▸ Data excerpts:
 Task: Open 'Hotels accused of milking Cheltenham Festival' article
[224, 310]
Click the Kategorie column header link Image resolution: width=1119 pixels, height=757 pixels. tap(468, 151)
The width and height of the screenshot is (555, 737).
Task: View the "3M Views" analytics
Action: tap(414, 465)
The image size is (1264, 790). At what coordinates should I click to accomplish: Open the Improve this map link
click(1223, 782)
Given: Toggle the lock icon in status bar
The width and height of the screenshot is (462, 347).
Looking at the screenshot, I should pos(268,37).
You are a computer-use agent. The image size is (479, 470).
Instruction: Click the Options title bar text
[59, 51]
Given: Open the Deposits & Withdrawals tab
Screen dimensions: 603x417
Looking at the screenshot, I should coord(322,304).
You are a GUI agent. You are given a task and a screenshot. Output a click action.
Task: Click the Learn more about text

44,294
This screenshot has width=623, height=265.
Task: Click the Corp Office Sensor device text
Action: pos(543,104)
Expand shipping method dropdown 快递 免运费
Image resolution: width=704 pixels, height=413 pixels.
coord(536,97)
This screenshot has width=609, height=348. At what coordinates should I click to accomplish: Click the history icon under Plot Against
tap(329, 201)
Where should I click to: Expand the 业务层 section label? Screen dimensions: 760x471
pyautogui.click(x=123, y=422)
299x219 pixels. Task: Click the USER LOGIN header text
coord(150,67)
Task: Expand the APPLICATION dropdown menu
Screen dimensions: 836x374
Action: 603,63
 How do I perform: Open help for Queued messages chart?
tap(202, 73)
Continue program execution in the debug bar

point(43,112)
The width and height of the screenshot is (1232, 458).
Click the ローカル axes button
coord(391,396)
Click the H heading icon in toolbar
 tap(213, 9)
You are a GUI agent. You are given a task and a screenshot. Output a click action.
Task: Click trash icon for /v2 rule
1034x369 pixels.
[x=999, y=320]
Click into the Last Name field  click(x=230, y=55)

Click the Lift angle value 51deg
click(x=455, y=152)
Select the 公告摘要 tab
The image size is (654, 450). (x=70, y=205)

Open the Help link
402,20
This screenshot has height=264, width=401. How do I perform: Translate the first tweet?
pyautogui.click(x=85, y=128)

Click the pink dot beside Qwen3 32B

▸ Aim of the task: Please give back all of the data exactly as it appears.

▸ Reply:
 Task: Open 'Hotels accused of milking Cheltenham Festival' article
[224, 310]
Click the Kategorie column header link Image resolution: width=1119 pixels, height=757 pixels. tap(468, 151)
The width and height of the screenshot is (555, 737).
Task: View the "3M Views" analytics
Action: tap(414, 465)
The image size is (1264, 790). At what coordinates should I click to accomplish: Open the Improve this map link
click(1223, 782)
Given: Toggle the lock icon in status bar
The width and height of the screenshot is (462, 347).
Looking at the screenshot, I should pos(268,37).
You are a computer-use agent. The image size is (479, 470).
Instruction: Click the Options title bar text
[59, 51]
Given: Open the Deposits & Withdrawals tab
Screen dimensions: 603x417
Looking at the screenshot, I should coord(322,304).
You are a GUI agent. You are given a task and a screenshot. Output a click action.
Task: Click the Learn more about text

44,294
This screenshot has width=623, height=265.
Task: Click the Corp Office Sensor device text
Action: pos(543,104)
Expand shipping method dropdown 快递 免运费
Image resolution: width=704 pixels, height=413 pixels.
coord(536,97)
This screenshot has width=609, height=348. At what coordinates should I click to accomplish: Click the history icon under Plot Against
tap(329, 201)
Where should I click to: Expand the 业务层 section label? Screen dimensions: 760x471
pyautogui.click(x=123, y=422)
299x219 pixels. Task: Click the USER LOGIN header text
coord(150,67)
Task: Expand the APPLICATION dropdown menu
Screen dimensions: 836x374
Action: 603,63
 How do I perform: Open help for Queued messages chart?
tap(202, 73)
Continue program execution in the debug bar

point(43,112)
The width and height of the screenshot is (1232, 458).
Click the ローカル axes button
coord(391,396)
Click the H heading icon in toolbar
 tap(213, 9)
You are a GUI agent. You are given a task and a screenshot. Output a click action.
Task: Click trash icon for /v2 rule
1034x369 pixels.
[x=999, y=320]
Click into the Last Name field  click(x=230, y=55)

Click the Lift angle value 51deg
click(x=455, y=152)
Select the 公告摘要 tab
The image size is (654, 450). (x=70, y=205)

Open the Help link
402,20
This screenshot has height=264, width=401. How do I perform: Translate the first tweet?
pyautogui.click(x=85, y=128)

Click the pink dot beside Qwen3 32B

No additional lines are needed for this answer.